** AIM OF THE EXERCISE **
Please restate the data exactly, from the first line to the last.

[Source records]

=-=-=-=-=

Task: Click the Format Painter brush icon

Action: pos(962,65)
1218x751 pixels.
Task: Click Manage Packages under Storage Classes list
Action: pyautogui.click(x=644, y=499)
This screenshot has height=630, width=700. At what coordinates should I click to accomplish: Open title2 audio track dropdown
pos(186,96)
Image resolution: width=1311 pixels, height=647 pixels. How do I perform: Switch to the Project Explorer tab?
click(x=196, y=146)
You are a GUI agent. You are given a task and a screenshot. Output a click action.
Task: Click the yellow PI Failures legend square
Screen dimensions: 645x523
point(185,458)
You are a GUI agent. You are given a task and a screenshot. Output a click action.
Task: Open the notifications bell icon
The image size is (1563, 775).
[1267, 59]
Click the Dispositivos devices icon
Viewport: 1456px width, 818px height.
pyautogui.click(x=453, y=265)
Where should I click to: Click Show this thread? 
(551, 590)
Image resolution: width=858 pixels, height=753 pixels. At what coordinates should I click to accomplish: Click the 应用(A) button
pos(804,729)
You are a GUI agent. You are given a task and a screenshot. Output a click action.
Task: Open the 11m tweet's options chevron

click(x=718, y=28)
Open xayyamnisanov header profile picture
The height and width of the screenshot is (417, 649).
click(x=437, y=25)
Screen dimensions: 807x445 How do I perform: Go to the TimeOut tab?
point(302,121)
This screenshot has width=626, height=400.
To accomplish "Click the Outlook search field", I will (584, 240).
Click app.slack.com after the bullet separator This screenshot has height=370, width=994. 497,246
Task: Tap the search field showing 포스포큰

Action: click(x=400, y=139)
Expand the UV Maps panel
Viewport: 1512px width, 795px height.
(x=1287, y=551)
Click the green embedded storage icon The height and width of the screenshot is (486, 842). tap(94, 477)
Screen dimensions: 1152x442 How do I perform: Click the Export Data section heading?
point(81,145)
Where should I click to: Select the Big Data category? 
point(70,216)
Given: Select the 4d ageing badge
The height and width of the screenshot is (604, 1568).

=-=-=-=-=

** PROBLEM SOLUTION **
Task: Click the Format Painter brush icon

Action: pos(962,65)
1218x751 pixels.
Task: Click Manage Packages under Storage Classes list
Action: pyautogui.click(x=644, y=499)
This screenshot has height=630, width=700. At what coordinates should I click to accomplish: Open title2 audio track dropdown
pos(186,96)
Image resolution: width=1311 pixels, height=647 pixels. How do I perform: Switch to the Project Explorer tab?
click(x=196, y=146)
You are a GUI agent. You are given a task and a screenshot. Output a click action.
Task: Click the yellow PI Failures legend square
Screen dimensions: 645x523
point(185,458)
You are a GUI agent. You are given a task and a screenshot. Output a click action.
Task: Open the notifications bell icon
The image size is (1563, 775).
[1267, 59]
Click the Dispositivos devices icon
Viewport: 1456px width, 818px height.
pyautogui.click(x=453, y=265)
Where should I click to: Click Show this thread? 
(551, 590)
Image resolution: width=858 pixels, height=753 pixels. At what coordinates should I click to accomplish: Click the 应用(A) button
pos(804,729)
You are a GUI agent. You are given a task and a screenshot. Output a click action.
Task: Open the 11m tweet's options chevron

click(x=718, y=28)
Open xayyamnisanov header profile picture
The height and width of the screenshot is (417, 649).
click(x=437, y=25)
Screen dimensions: 807x445 How do I perform: Go to the TimeOut tab?
point(302,121)
This screenshot has width=626, height=400.
To accomplish "Click the Outlook search field", I will (584, 240).
Click app.slack.com after the bullet separator This screenshot has height=370, width=994. 497,246
Task: Tap the search field showing 포스포큰

Action: click(x=400, y=139)
Expand the UV Maps panel
Viewport: 1512px width, 795px height.
(x=1287, y=551)
Click the green embedded storage icon The height and width of the screenshot is (486, 842). tap(94, 477)
Screen dimensions: 1152x442 How do I perform: Click the Export Data section heading?
point(81,145)
Where should I click to: Select the Big Data category? 
point(70,216)
Given: Select the 4d ageing badge
The height and width of the screenshot is (604, 1568).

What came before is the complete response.